Blog

How Important is Food Freedom?

Last night 60 Minutes aired an interview between Anderson Cooper and a gentleman named  Shin Dong-hyuk. Shin was born in captivity in North Korea and had never experienced life outside the prison compound much less North Korea.  Shin eventually came into contact with a prisoner who had lived on the outside and it opened his eyes to new possibilities.  I found this exchange between Cooper and Shin remarkable:

Shin: The most important thought was that a prisoner like me could eat chicken and pork if I were able to escape the barbed wires. 
Cooper: I've heard people define freedom in many ways. I've never heard anyone define it as broiled chicken. 
Shin: I still think of freedom in that way.
Cooper: Really?! That's what freedom means to you?
Shin: People can eat what they want. It could be the greatest gift from God. 
Cooper.: You were ready to die just to get a good meal?
Shin: Yes.

One might have thought it was the regular beatings or the forced witness to murder that would have motivated Shin to escape.  But the biggest driver seemed to be his desire to freely eat.  

The News and Our Misperceptions of Risk

As news reports continue to circulate on the safety of pork and now on animal welfare and fracking, it is useful to step back and consider how we humans perceive and respond to risk.    

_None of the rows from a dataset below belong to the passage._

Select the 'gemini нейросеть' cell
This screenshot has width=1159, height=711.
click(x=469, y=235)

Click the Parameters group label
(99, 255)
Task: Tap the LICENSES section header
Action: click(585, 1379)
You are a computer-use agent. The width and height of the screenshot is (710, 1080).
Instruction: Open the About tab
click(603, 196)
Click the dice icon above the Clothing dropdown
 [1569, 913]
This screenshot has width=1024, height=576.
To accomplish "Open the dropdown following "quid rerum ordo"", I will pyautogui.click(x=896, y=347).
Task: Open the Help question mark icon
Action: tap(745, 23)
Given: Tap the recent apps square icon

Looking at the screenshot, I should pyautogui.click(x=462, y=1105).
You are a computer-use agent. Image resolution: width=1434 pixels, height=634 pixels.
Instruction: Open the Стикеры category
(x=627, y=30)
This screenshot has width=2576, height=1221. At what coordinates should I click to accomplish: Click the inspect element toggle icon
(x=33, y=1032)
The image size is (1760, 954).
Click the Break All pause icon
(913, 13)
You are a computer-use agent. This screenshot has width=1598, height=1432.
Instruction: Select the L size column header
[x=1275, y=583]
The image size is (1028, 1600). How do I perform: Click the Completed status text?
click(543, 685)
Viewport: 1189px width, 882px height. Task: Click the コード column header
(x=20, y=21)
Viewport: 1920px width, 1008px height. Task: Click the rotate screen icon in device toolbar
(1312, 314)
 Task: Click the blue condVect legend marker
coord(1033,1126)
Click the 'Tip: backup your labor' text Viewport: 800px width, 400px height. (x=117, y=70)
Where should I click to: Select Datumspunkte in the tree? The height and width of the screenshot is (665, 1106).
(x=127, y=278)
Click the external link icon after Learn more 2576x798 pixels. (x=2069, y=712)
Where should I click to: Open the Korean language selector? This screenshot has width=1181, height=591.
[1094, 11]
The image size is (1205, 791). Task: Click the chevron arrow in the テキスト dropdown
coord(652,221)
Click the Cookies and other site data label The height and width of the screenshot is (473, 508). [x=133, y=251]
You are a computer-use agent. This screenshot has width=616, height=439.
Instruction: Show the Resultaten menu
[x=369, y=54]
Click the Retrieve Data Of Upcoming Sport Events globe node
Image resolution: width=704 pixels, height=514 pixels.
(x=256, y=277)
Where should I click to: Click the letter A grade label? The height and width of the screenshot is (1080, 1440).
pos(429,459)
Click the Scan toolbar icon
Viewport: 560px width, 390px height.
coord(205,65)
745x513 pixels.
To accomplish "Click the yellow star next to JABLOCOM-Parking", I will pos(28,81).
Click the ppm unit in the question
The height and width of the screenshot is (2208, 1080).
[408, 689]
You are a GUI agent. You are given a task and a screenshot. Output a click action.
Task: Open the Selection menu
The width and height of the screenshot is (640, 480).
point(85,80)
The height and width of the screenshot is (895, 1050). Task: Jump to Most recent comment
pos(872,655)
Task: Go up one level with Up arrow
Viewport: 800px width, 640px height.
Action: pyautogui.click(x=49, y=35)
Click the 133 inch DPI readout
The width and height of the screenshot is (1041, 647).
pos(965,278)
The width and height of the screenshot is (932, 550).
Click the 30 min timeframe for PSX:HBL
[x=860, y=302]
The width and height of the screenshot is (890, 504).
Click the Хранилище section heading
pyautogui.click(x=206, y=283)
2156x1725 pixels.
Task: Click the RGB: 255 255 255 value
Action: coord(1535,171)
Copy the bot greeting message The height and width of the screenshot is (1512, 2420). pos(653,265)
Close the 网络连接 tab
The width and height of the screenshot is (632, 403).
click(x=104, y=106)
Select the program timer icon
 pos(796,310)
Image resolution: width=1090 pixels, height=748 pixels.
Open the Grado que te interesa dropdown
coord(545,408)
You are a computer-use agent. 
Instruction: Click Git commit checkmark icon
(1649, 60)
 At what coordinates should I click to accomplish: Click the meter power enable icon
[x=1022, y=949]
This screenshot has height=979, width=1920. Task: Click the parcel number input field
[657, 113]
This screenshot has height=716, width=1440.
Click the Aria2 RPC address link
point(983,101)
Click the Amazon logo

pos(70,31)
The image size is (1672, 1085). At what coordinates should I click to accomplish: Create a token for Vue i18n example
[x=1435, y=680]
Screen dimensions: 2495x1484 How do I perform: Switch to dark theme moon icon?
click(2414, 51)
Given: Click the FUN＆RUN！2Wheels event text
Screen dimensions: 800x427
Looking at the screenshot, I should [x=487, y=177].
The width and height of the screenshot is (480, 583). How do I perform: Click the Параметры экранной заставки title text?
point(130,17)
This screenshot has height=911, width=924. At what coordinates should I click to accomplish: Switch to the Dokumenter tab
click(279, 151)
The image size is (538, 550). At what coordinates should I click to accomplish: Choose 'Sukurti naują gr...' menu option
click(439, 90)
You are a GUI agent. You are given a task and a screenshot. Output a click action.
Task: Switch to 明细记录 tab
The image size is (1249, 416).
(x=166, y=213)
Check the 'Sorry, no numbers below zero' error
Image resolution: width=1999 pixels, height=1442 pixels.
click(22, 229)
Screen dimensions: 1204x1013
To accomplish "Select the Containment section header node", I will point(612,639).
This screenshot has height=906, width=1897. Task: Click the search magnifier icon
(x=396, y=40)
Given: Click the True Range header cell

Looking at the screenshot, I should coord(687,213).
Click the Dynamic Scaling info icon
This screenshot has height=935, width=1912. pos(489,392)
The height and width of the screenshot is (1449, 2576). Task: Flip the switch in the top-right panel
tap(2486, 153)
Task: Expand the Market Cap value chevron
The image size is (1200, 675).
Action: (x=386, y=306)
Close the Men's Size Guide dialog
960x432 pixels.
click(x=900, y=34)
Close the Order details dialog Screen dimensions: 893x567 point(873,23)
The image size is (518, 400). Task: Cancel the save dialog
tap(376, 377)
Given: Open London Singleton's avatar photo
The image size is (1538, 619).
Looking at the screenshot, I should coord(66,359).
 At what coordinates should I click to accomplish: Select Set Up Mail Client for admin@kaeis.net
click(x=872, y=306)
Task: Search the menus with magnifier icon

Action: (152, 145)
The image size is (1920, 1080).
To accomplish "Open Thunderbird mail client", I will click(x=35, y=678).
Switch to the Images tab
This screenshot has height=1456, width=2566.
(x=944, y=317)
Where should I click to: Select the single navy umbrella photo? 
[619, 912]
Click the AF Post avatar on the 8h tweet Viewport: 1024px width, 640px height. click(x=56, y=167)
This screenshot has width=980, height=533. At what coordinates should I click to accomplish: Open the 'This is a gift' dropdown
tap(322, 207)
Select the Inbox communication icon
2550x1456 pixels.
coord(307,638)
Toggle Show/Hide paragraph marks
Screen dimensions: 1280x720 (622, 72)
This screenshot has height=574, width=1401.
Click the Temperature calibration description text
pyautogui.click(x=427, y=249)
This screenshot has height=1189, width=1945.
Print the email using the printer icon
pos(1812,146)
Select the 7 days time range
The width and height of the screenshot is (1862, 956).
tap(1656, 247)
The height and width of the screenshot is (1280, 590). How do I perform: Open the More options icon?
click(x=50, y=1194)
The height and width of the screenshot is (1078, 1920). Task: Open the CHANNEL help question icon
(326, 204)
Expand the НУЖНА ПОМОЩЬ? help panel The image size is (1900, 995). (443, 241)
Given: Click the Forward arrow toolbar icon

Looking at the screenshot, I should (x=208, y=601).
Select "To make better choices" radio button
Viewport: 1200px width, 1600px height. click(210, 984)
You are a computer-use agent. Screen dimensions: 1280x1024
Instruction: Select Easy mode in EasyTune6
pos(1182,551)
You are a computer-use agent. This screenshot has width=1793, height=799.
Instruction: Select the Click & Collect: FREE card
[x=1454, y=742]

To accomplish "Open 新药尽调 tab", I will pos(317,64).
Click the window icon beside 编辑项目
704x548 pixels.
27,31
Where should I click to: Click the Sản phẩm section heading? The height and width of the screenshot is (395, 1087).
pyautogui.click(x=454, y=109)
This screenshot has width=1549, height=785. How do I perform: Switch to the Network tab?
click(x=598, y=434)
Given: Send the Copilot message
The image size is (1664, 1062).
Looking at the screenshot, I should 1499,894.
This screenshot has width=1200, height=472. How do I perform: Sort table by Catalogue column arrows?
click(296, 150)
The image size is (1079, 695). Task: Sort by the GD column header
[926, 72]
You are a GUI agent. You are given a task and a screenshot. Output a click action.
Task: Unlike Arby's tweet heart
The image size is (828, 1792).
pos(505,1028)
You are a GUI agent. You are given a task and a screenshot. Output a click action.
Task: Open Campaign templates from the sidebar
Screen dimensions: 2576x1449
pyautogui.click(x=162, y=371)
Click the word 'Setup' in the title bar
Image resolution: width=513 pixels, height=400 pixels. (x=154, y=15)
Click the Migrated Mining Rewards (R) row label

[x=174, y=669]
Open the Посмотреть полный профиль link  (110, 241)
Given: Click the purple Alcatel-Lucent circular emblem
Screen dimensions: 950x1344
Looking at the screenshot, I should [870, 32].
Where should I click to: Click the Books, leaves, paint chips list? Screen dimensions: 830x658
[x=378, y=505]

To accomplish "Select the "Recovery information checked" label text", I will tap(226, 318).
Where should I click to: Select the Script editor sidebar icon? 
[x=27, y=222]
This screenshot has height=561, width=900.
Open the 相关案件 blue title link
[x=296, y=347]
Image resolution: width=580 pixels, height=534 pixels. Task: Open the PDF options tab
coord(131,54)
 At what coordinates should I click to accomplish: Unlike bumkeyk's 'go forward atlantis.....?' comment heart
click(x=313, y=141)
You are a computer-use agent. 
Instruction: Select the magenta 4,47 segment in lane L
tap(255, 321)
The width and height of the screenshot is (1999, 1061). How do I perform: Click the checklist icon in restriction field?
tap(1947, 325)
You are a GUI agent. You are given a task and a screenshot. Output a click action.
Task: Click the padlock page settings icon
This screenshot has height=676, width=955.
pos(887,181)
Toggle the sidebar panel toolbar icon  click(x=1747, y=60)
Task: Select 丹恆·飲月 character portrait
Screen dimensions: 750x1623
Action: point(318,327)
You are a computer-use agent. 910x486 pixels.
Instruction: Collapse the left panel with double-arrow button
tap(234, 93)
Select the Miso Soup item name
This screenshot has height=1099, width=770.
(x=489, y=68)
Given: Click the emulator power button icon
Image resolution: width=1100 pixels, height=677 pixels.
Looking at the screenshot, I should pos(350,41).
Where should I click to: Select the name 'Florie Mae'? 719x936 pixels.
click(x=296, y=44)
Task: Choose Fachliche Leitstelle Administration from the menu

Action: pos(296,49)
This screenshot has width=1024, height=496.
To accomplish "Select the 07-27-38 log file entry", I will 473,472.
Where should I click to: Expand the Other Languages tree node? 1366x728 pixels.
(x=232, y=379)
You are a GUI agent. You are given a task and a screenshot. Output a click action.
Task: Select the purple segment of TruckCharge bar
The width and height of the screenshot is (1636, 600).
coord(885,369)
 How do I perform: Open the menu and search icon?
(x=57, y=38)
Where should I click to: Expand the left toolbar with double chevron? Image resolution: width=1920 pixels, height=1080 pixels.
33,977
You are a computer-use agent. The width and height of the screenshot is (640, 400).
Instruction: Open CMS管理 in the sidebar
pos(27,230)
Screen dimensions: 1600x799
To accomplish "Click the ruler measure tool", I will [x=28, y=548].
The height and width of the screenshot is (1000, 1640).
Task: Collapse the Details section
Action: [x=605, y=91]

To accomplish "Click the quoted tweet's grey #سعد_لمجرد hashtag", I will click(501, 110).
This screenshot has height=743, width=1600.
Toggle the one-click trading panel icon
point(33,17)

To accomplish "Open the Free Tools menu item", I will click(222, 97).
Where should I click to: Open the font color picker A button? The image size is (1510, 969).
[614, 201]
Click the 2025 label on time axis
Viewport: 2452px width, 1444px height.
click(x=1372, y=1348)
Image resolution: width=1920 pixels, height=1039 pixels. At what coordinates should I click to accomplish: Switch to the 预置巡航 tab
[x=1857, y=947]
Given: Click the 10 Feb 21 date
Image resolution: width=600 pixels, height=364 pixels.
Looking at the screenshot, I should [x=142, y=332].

I happened to have recently picked back up Kahneman's book Thinking Fast and Slow, and he summarizes some interesting research on these topics.  First on page 138 after showing results from Slovic's research that people were really bad a judging the relative risks of dying from different cases, Kahneman concludes:

The lesson is clear: estimates of causes of death are warped by media coverage.  The coverage is itself biased toward novelty and poignancy.  The media do not just shape what the public is interested in but are also shaped by it . . . Unusual events (such as botulism) attract disproportionate attention and are consequently perceived as less unusual than they really are.  The world in our heads is not a precise replica of reality; our expectations about the frequency of events are distorted by the prevalence and emotional intensity of the messages to which we are exposed.

That last sentence is revealing: the key to creating a public panic is to 1) make the issue emotional and 2) repeat the message so that it is readily available in people's memory.   A few pages later (p. 142), he develops this idea further when discussing Sunstein's research:  

An availability cascade is a self-sustaining chain of events, which may start from media reports of a relatively minor event and lead up to public panic and large-scale government action.  On some occasions, a media story about a risk catches the attention of a segment of the public,k which becomes aroused and worried.  This emotional reaction becomes a story in itself, prompting additional coverage . . . The cycle is sometimes sped along deliberately by 'availability entrepreneurs,' individuals or organizations who work to ensure a continuous flow of worrying news.  The danger is increasingly exaggerated as the media compete for attention-grabbing headlines.  Scientists and others who try to dampen the increasing fear and revulsion attract little attention, most of it hostile: anyone who claims that the danger is overstated is suspected of association with a 'heinous cover-up.'  The issue becomes politically important because it is on everyone's mind, and the response of the political system is guided by the intensity of public sentiment.  The availability cascade has now reset priorities.  Other risks, and other ways that resources could be applied for the public good, all have faded into the background.

Beware of the availability entrepreneur.  

Constitutionality of Food Labels

Henry Miller from Stanford University's Hoover Institution weights in with a letter to the editor in the WSJ in reference to my most recent op-ed.

Here is a spinet:

Jayson Lusk is correct that radical activists will likely continue their efforts to lobby state governments to require labeling of certain "genetically engineered" foods ("The Food Police Are Routed at the Ballot Box," op-ed, Nov. 20). However, whatever such requirements state legislatures or electorates attempt to impose, those efforts are destined to fail in the courts.
Federal law pre-empts state labeling rules that conflict with FDA policy, which requires labeling only if a food raises questions related to nutrition or safe use. Just last year, a federal court in Los Angeles ruled that a California requirement to label genetically engineered foods "would impose a requirement that is not identical to federal law" and would therefore be pre-empted.

He's probably right with respect to food labels.  I'm not so sure about the fat taxes which I also mentioned in my piece.